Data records
%%

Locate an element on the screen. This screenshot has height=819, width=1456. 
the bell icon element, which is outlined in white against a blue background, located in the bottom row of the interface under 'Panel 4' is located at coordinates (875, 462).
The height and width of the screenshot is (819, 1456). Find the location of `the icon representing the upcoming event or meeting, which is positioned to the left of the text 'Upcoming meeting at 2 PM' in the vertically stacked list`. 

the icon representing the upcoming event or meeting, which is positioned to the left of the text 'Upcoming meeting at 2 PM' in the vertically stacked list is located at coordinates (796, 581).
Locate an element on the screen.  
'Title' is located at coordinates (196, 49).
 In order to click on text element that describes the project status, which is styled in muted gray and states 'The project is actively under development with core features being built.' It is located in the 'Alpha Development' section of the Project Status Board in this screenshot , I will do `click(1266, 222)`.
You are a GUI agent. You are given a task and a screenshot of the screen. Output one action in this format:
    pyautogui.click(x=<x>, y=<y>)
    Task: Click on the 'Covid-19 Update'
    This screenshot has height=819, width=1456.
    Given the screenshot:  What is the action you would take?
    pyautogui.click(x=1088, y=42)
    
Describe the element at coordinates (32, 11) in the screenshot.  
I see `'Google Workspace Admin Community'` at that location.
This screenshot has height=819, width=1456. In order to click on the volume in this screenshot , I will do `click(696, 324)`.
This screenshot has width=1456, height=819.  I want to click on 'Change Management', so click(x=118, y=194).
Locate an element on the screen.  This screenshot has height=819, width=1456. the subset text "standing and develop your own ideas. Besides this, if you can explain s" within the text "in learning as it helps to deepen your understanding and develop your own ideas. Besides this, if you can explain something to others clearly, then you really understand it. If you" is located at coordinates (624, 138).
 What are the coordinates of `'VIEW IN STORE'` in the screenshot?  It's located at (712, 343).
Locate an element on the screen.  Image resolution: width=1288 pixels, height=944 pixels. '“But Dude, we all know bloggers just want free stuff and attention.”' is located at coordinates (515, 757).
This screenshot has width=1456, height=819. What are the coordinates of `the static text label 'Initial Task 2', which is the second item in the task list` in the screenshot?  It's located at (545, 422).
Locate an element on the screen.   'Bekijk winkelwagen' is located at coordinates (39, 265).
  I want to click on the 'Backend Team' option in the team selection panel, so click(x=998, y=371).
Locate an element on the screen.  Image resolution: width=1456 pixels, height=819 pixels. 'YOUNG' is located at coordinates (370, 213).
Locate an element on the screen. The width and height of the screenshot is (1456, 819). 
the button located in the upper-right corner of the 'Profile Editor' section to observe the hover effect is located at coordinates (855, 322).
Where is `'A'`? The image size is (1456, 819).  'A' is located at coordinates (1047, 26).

%%

**EXERCISE DETAILS:** Reproduce the lines of the records exactly, from the start of the records through the line that contains "the bell icon". Give only those lines.

**SOLUTION:**
Locate an element on the screen. This screenshot has height=819, width=1456. 
the bell icon element, which is outlined in white against a blue background, located in the bottom row of the interface under 'Panel 4' is located at coordinates (875, 462).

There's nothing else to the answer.